Eban’s telling of the story of the Jews follows their fortunes as they were forged as a people, established themselves in their own land, dealt with the tensions of their location as powers rose up and jockeyed for position around them on all sides, the loss of their land, their sojourns in other countries among other peoples, and their eventual return to their homeland. Given what the Jewish people endured, achieved, and—uniquely among dispersed peoples—survived, their return to the Land of Israel is a great gift—a miracle, a mitzvah to perform, and a tremendous relief. Never again to have to depend on the whimsy of governments and hostile majorities, and to be reunited with the land of our birth, are not something the Jews should be expected to give up. Part way through the War of Independence in 1948, Eban writes, “While Arab armies invaded Palestine, the Security Council met to debate whether a breach of peace had taken place, as the Americans charged.
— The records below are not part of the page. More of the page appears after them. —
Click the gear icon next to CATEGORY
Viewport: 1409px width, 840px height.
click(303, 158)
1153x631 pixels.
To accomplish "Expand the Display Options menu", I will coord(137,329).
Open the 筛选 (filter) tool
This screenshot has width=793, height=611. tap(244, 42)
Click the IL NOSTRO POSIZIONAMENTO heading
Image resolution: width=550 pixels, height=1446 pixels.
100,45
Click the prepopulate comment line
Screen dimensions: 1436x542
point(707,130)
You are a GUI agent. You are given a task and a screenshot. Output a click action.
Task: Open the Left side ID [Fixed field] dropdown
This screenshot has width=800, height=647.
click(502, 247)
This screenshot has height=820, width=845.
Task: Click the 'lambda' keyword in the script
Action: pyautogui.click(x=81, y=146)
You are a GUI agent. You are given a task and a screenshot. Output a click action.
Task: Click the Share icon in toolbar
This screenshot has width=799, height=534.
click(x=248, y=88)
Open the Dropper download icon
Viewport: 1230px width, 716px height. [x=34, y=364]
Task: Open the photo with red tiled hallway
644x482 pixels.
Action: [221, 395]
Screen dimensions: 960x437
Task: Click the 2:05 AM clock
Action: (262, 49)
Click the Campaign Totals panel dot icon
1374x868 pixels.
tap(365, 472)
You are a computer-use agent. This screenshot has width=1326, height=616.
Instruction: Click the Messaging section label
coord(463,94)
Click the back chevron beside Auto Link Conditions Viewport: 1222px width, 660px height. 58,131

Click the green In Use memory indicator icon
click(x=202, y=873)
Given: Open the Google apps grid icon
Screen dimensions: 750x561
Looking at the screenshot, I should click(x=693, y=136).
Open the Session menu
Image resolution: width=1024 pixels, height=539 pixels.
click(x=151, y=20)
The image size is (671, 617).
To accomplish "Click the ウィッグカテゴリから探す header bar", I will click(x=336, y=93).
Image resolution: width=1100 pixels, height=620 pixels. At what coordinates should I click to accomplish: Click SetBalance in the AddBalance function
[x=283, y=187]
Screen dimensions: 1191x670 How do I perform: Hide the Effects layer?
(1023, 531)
The Americans demanded sanctions and a cease-fire; Britain opposed. Arab delegates promised peace only if Israel’s independence were rescinded. The Israeli answer was brief. ‘If the Arab states want peace they can have it. If they want war they can have that too. But whether they want peace or war, they can only have it with the State of Israel.’” Later, he states, “Israel would have preferred to flourish in peace with her neighbors. But she was also capable of flourishing without it. Behind the shield of strong military defenses, with an eye vigilantly fixed on hostile frontiers, Israel went on with its work.”
The saddest thing about reading history? One might just as well be reading a newspaper.